No one else was much impressed either. When the paintings went on the block in the ballroom of the Plaza Hotel, “it was,” the Times said succinctly, “not a night for old masters.” Thomas Sully’s Head of Rembrandt went for fifty-four dollars. A Velázquez called Happy Spanish Beggar brought two hundred dollars, and the Rembrandt Entombment sold for twenty-five hundred dollars to the sole bidder.

This wan showing probably did not distress Anderson for long. For by now all his formidable energies were taken up with the quest that had begun a few years earlier, when he made the most important discovery of his life. While studying a group of twenty drawings he had recently purchased, he found that “one of them bore Turner’s signature and date, in a place and manner that clearly indicated his intention to have it remain hidden.” He scrutinized the other drawings. Sure enough, the artist’s secret signature appeared on all twenty. “In possession of a key that might unlock the hidden treasury of Turner’s art, I determined to make a thorough and systematic search in Great Britain for his drawings and sketches.…”

It took years, but it was worth it; nearly every week Anderson turned up “new revelations of Turner’s marvellous and all-embracing art. I found that the same brain and hand which evolved and executed The Fighting Temeraire’ was also responsible for a series of comic sketches, a street representation of ‘Punch and Judy,’ and a design for wallpaper!”

For Anderson’s Turner was not merely the author of boiling seascapes and gleamy, light-charged views of the English countryside. Anderson’s Turner had cut paper silhouettes of Dickens characters, painted on French silk, done a watercolor portrait of Lola Montez, mapped the Lakes of Killarney, and turned out a deck of humorous playing cards. All of them with the minute, hidden signature.

Anderson had found that signature on fifteen thousand paintings by 1926, the year he published the summation of his life’s work, The Unknown Turner. Throughout the big, handsomely produced book, the tone is calm and lucid, the author indulgent and even sympathetic toward those who do not accept his claims. Utterly secure in his greater knowledge, he quotes John Ruskin with irritated amusement: “Hunt could paint a flower but not a cloud; Turner, a cloud, but not a flower.” Wrong. Anderson has a Turner flower, fifty of them, in fact, done with the greatest fidelity to nature. He even defies Turner himself. The painter once wrote his friend Thomas Moore: “But Ireland, Mr. Moore, Ireland! I have often longed to go to that country, but am, I confess, afraid to venture myself there.” In fact, says Anderson, Turner had already made six visits to Ireland; the paintings prove it. The artist simply enjoyed “mystifying his friends.” Indeed, Anderson had discovered paintings from many countries where Turner’s biographers never knew him to visit —Russia and Persia, Palestine, Egypt, and Dalmatia.

 

The Unknown Turner is illustrated with dozens of pictures, some quite skillful, some not. There are fussy architectural renderings and works clearly turned out by young English ladies at a time when some training in watercolor was as much a social staple as a knowledge of the spinet; there is a stiff duck-hunting scene, a portrait of somebody’s country house, and an ingenuous charcoal scene of a stream and a tree labeled in a copperplate hand: “sketched with Burnt Wood.”

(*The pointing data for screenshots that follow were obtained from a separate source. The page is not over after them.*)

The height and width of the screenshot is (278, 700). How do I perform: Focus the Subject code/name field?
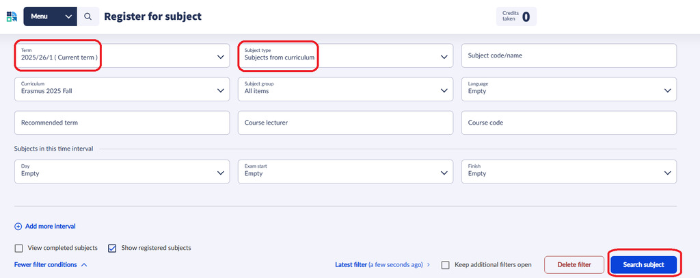point(569,56)
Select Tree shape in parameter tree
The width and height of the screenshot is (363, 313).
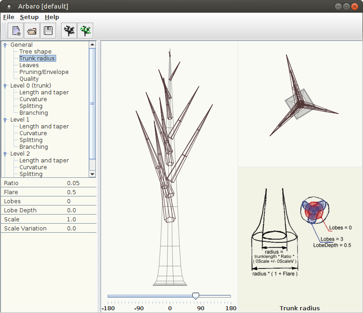coord(35,52)
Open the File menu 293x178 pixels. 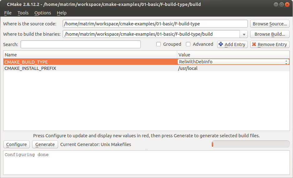click(8, 13)
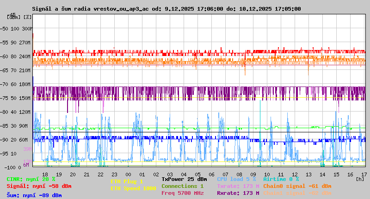The width and height of the screenshot is (370, 199).
Task: Select the TxPower 25 dBm label
Action: [184, 179]
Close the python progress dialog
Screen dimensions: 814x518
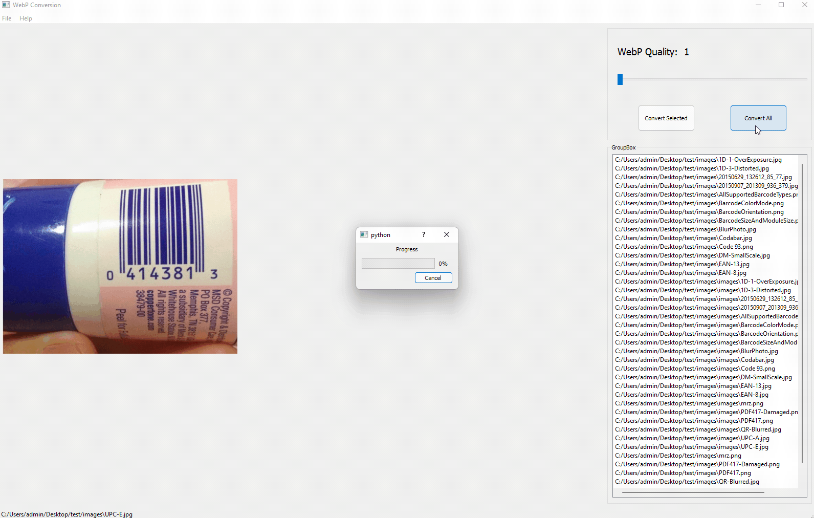(446, 234)
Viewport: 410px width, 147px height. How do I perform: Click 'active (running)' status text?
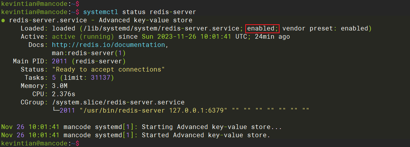coord(83,37)
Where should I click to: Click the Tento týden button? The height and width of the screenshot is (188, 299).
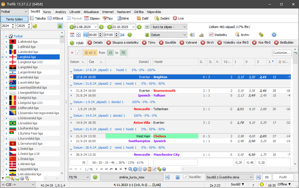pyautogui.click(x=14, y=19)
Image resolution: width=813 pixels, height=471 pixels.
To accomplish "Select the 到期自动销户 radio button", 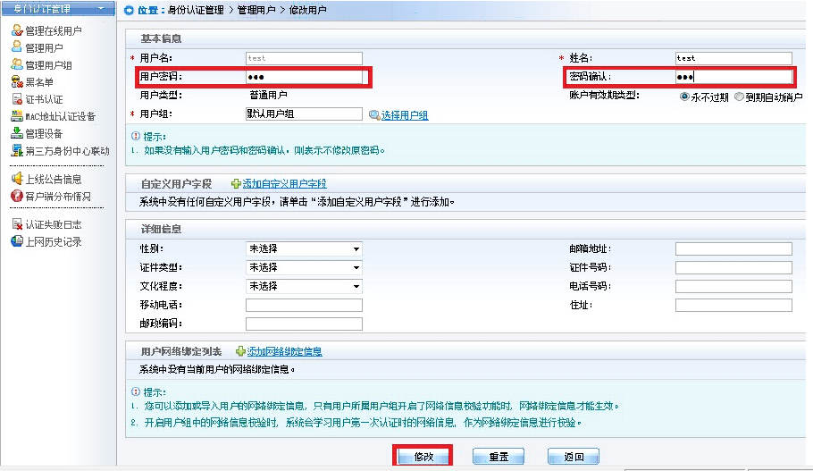I will pyautogui.click(x=739, y=97).
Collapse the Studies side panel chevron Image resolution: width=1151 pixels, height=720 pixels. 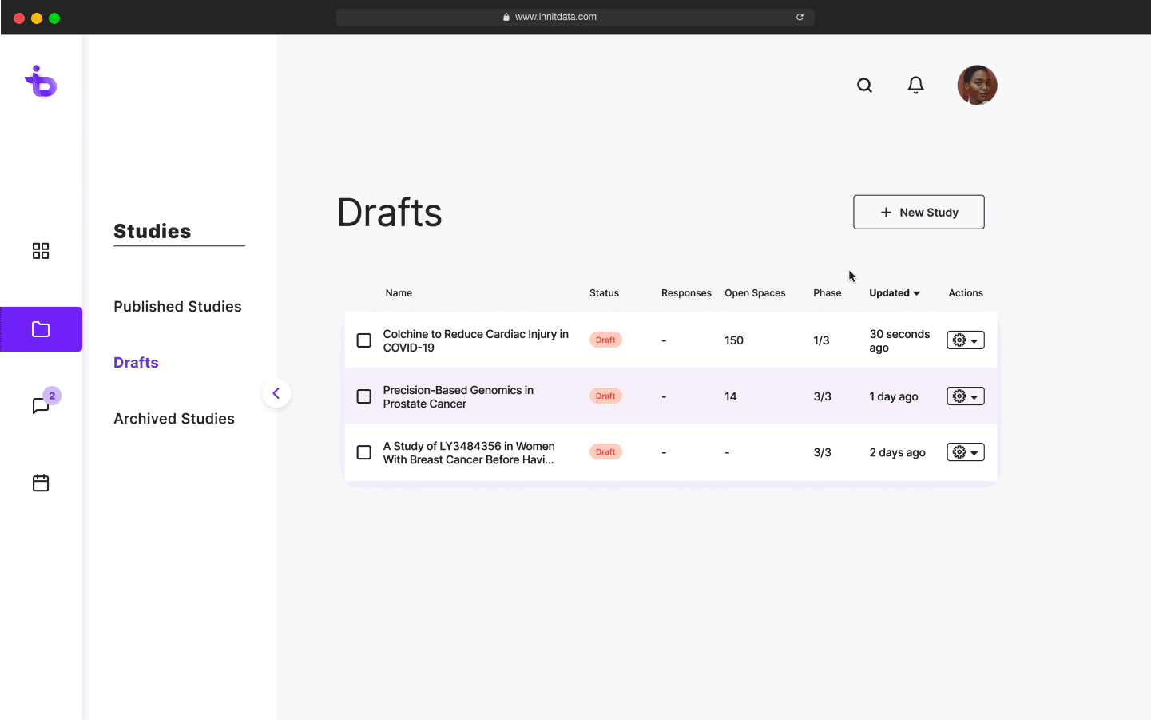point(276,393)
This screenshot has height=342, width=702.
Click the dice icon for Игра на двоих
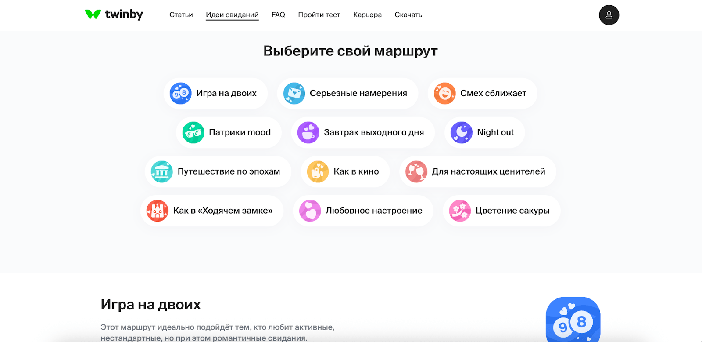coord(180,93)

It is probably not necessary to say that the book was published at Anderson’s expense.

He kept on ferreting out Turners for the rest of his life and had gathered twenty-nine thousand by the time he died in 1941. His wife, Mary, to whom he dedicated his book, helped sell off the collection. When W. G. Constable, curator of paintings at the Boston Museum of Fine Arts, went “through some five thousand of these,” he “could only find three or four which could conceivably be by Turner.”

Anderson would merely have been amused by this verdict. After all, Mr. Constable just didn’t know how to find the signatures.

My wife and I left Christie’s and went around the corner to have lunch. As we sat down, I bumped the portfolio sharply against the edge of the table. “Be careful,” said Carol, “of the McGillicuddys.”